• _Task details_: What you write should match, word for word, the lines from the one containing "Task: Select the NVIDIA" through the end of the data, with no pictures.

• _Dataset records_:

»»

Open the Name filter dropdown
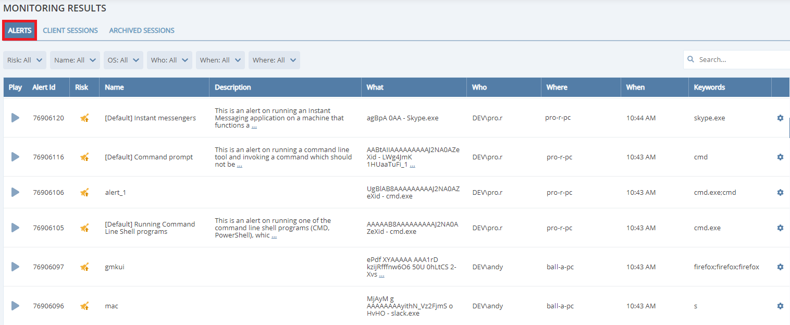 tap(75, 60)
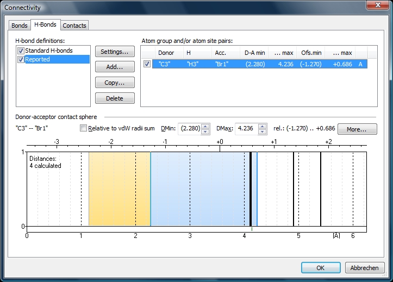Open H-bond Settings dialog

[x=115, y=52]
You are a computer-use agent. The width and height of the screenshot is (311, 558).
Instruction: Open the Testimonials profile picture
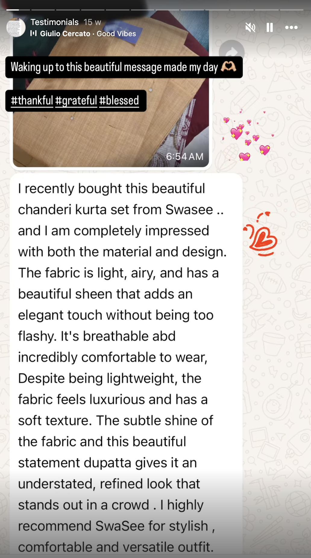[x=16, y=27]
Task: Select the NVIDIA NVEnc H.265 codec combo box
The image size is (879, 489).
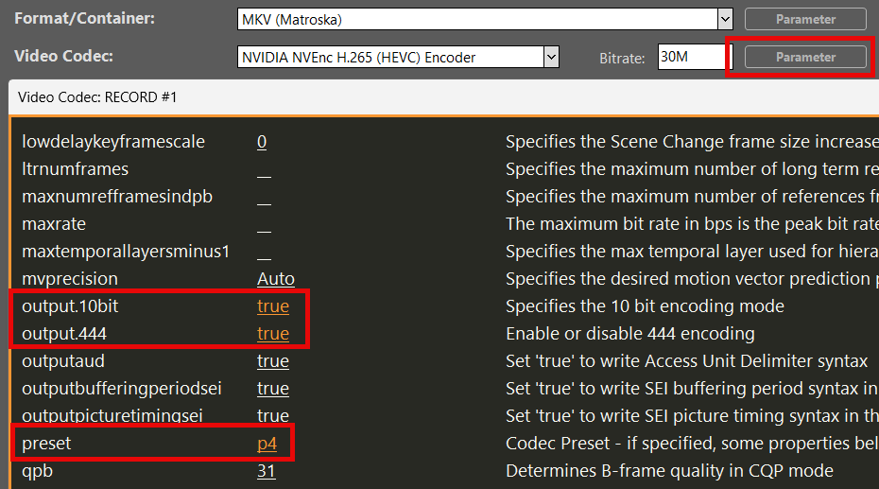Action: tap(389, 58)
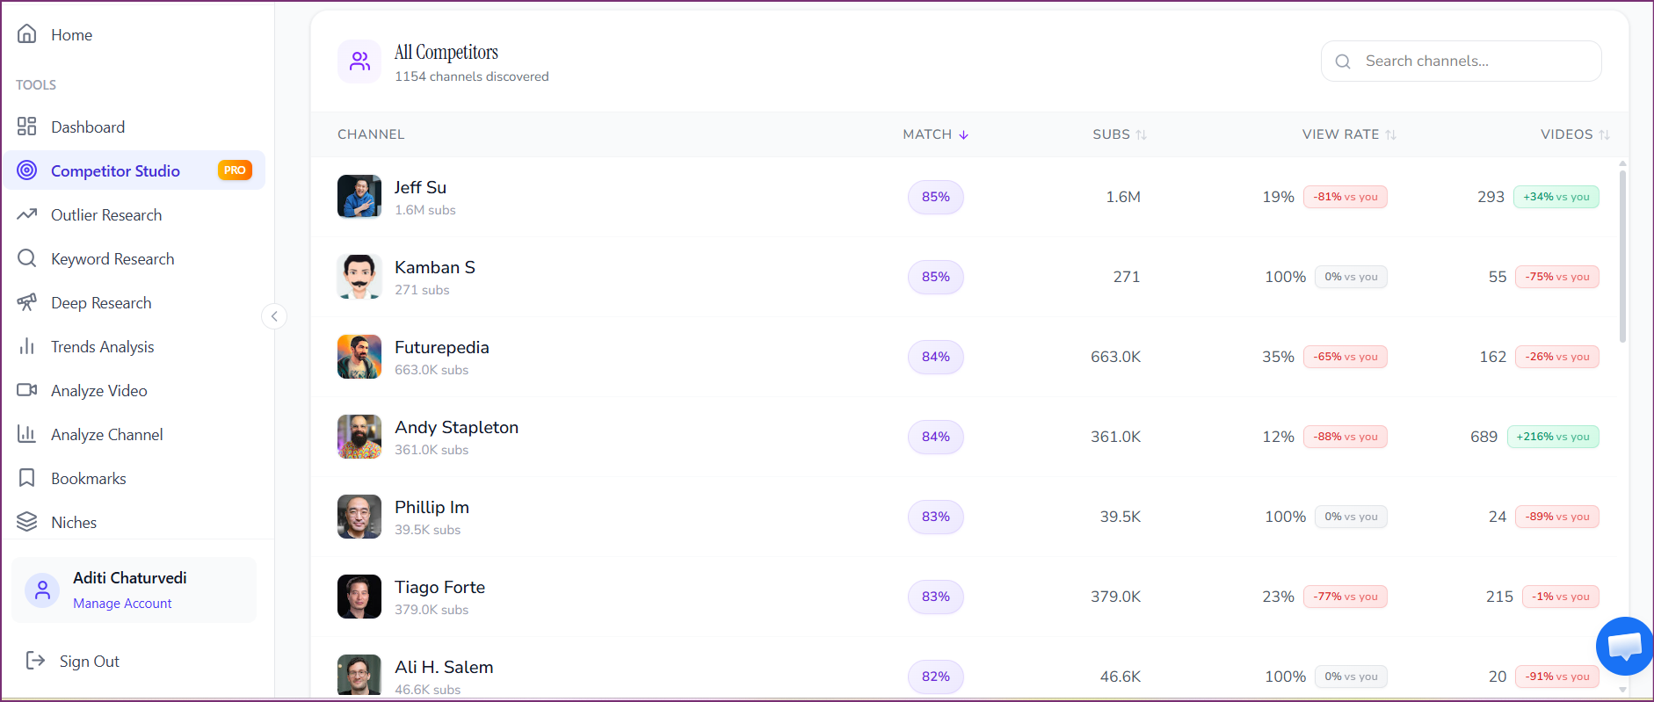Screen dimensions: 1654x702
Task: Select the Deep Research tool icon
Action: click(26, 302)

««

• _Exercise response_:
Task: Select the NVIDIA NVEnc H.265 codec combo box
The image size is (879, 489).
Action: tap(389, 58)
Screen dimensions: 1654x702
Task: Select the Deep Research tool icon
Action: click(26, 302)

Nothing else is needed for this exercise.